▶ AIM
Scale the stretch of rows from the one containing "Task: Click the 2023/01/12-2023/07/31" through the end of the rows, both ends included. Reproduce those rows in full, requests included, but multiply each coordinate in the answers by 0.45, rounding to whole numbers with halves going up, and leave the pictures out.
### DATA RECORDS
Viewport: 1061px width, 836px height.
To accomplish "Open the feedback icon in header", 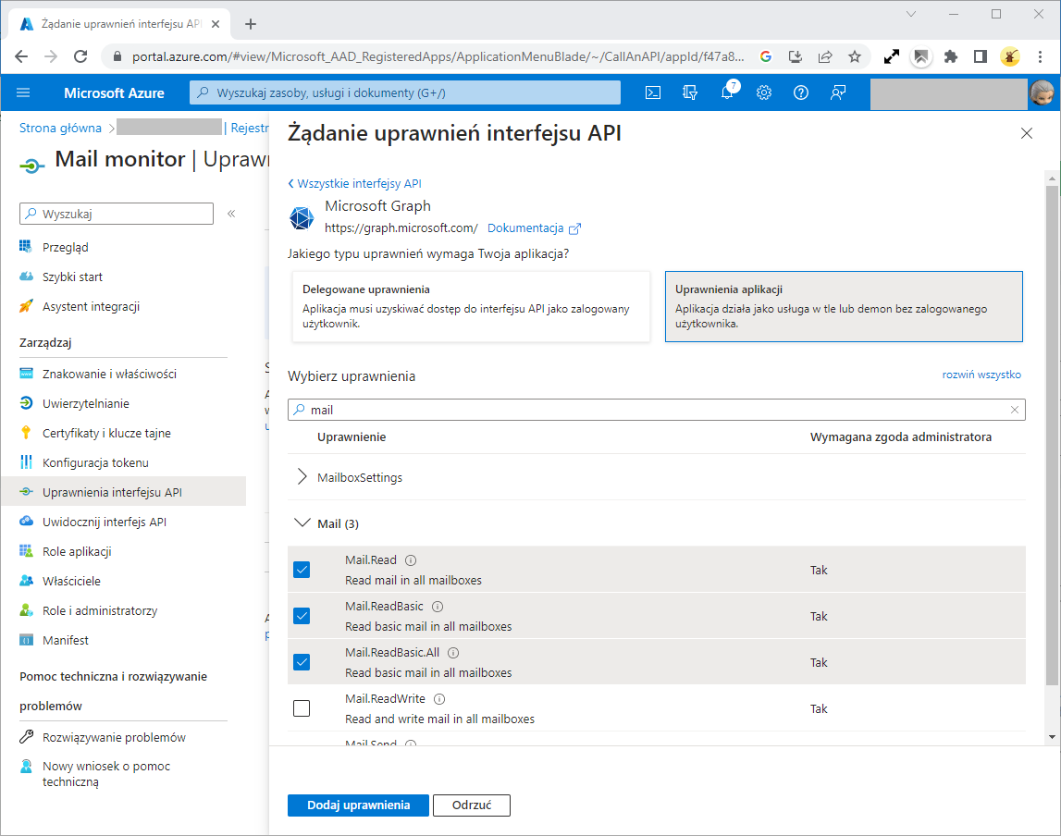I will point(838,92).
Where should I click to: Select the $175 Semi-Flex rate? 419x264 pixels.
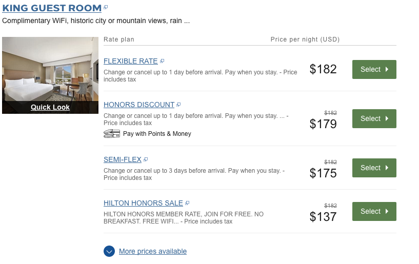pos(374,168)
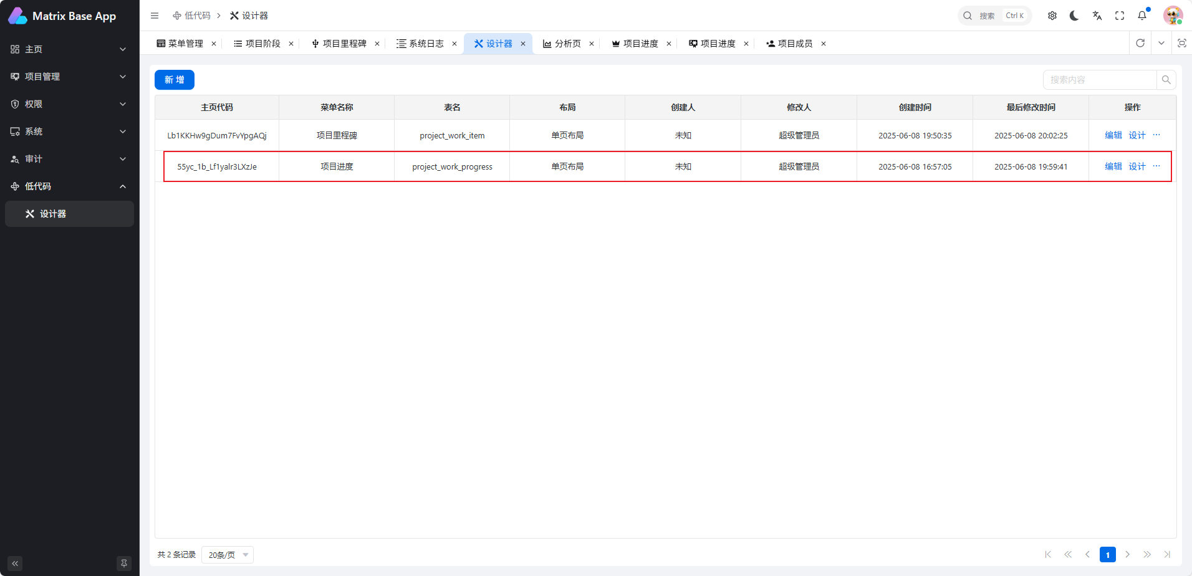This screenshot has width=1192, height=576.
Task: Enter fullscreen mode via header icon
Action: click(1120, 16)
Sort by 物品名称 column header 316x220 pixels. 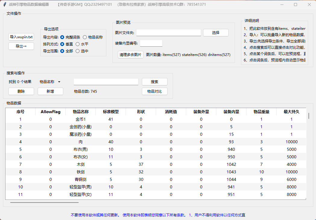(x=80, y=112)
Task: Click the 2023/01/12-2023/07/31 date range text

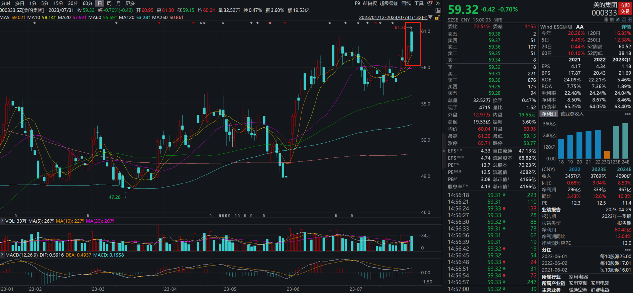Action: (393, 17)
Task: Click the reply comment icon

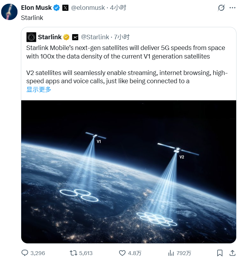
######
▶ ANSWER TO THIS EXERCISE
Task: Click the 2023/01/12-2023/07/31 date range text

Action: (177, 8)
Task: Click the reply comment icon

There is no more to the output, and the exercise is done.